Mar 29, 2008 rated it liked it
great introduction to archimedes! the publishers have indicated a fifth grade audience, but my math is so poor i enjoyed much of it, and will use it when my daughter goes back through ancient classics in fifth grade. lots of simple pictures, fun facts, and great storytelling to flesh out facts of his life.
Mia Silva
Jan 03, 2015 rated it really liked it
Being a person who loves science, I figured I'd like the book - but it turned out even better than I expected!The book is designed as a fun way to learn science-y facts with a few problems you can solve on your own.

A few stories are intertwined into the story to provide a fun learning experience. A would-recommend for any science fans!
Jul 26, 2013 rated it liked it  ·  review of another edition
Shelves: read-for-school
This was interesting, it was full of facts. The way it was written was more like a narrative than a textbook, which I enjoyed. Since I love learning, this was a great new way to absorb new information. A few sections bored me, but overall it was a pleasant read.

Review by:
Feb 04, 2014 rated it liked it
I originally thought that this book was going to be some sort of biography about the life of Archimedes. But in fact, it was more about the mathematical principals he discovered. It talks about simple machines,geometry,and a few other things he discovered. A fairly interesting book that I would recommend to anyone who likes science and math.
Hailey Bug
Nov 06, 2013 rated it really liked it
I liked this book as a part of my science. It was very interesting and easy to read. I was supposed to read it slowly and in potions, but I wanted to keep reading that's how good it was. There were not any fun pictures which was a bummer, but it was still good. I would recommend this book I you are into science.

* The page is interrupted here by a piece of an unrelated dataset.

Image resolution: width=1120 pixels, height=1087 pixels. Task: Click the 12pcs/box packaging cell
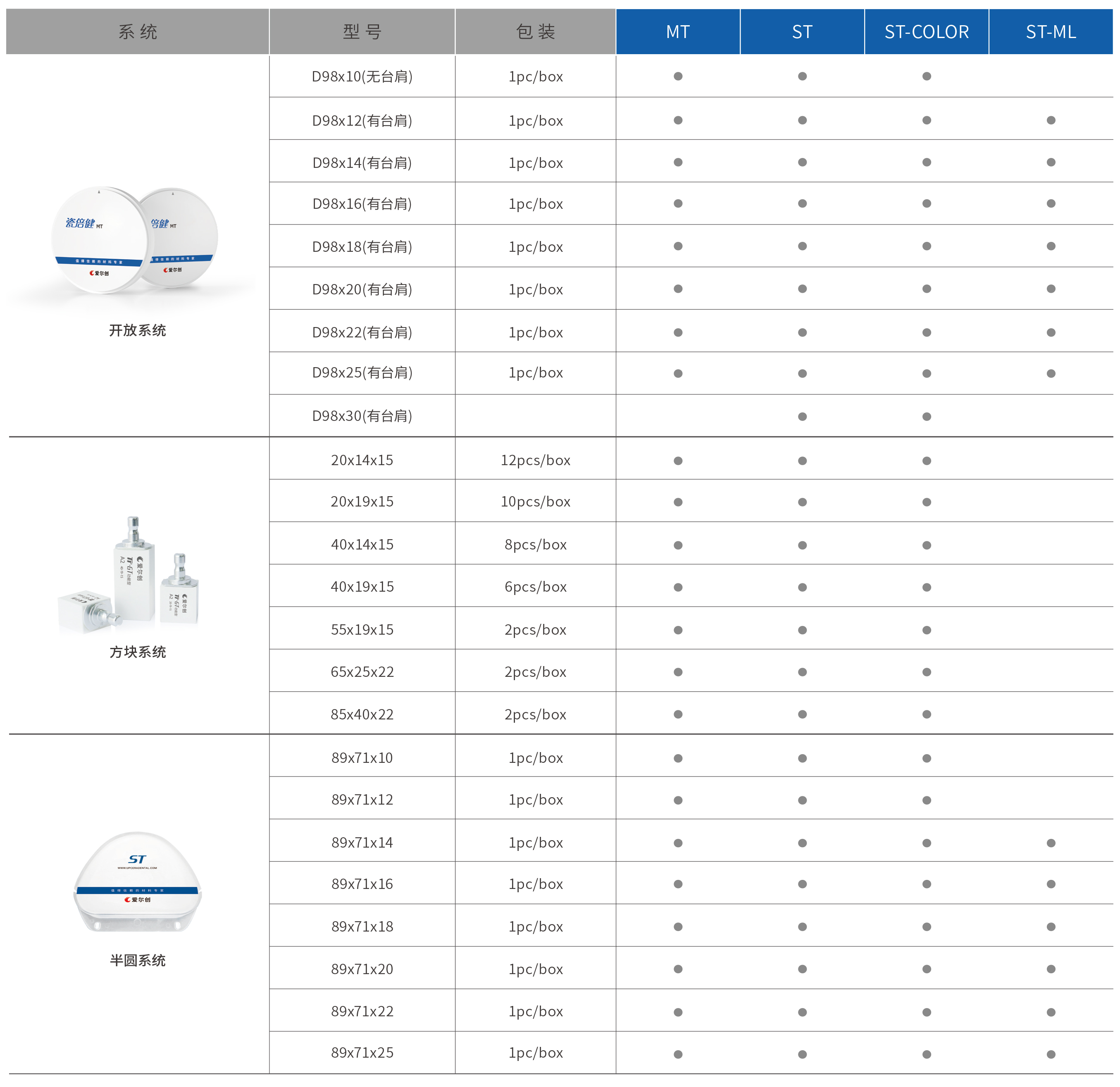click(x=535, y=460)
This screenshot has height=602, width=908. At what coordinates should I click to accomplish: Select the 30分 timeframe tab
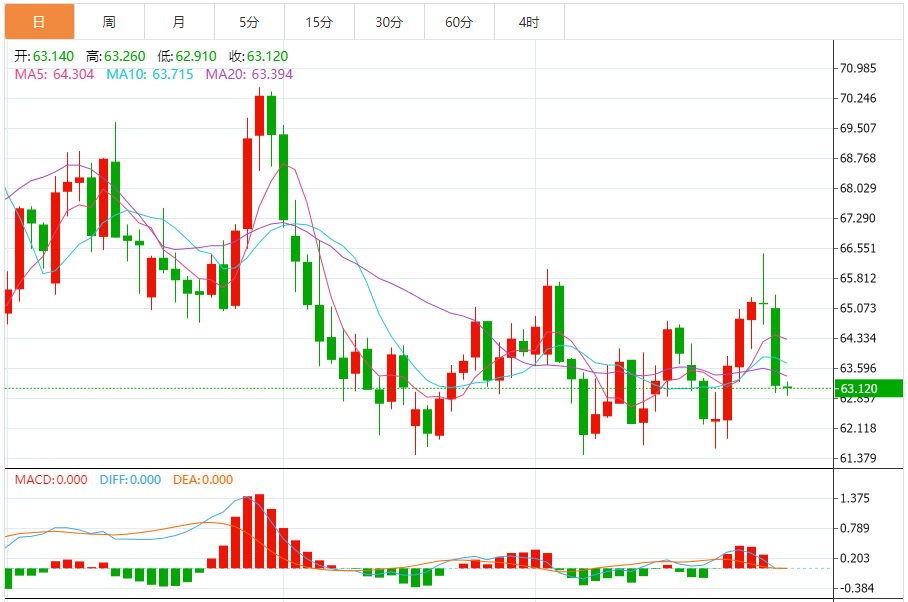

William read this as part of his science curric. in CTG. i read some but not all. it is written in such a way for anyone to understand how Archimedes came up with basic scientific principles that we take for granted. the illustrations are helpful also.
Oct 21, 2015 rated it it was amazing
Fantastic book! Part biography of Archimedes, it includes ancient Greek history and culture, a little bit of geography, and a lot of science and math. Some of the math was too technical for my almost 7-year-old, but overall we both really enjoyed this one. I need to get a copy for my shelves.
We just started reading this book aloud in homeschool and I love it! Not just a history book, it gives us things to discuss and try ourselves, and is so fun. I love books that inspire you to go and experiment and create! My budding scientists are enjoying this, as am I.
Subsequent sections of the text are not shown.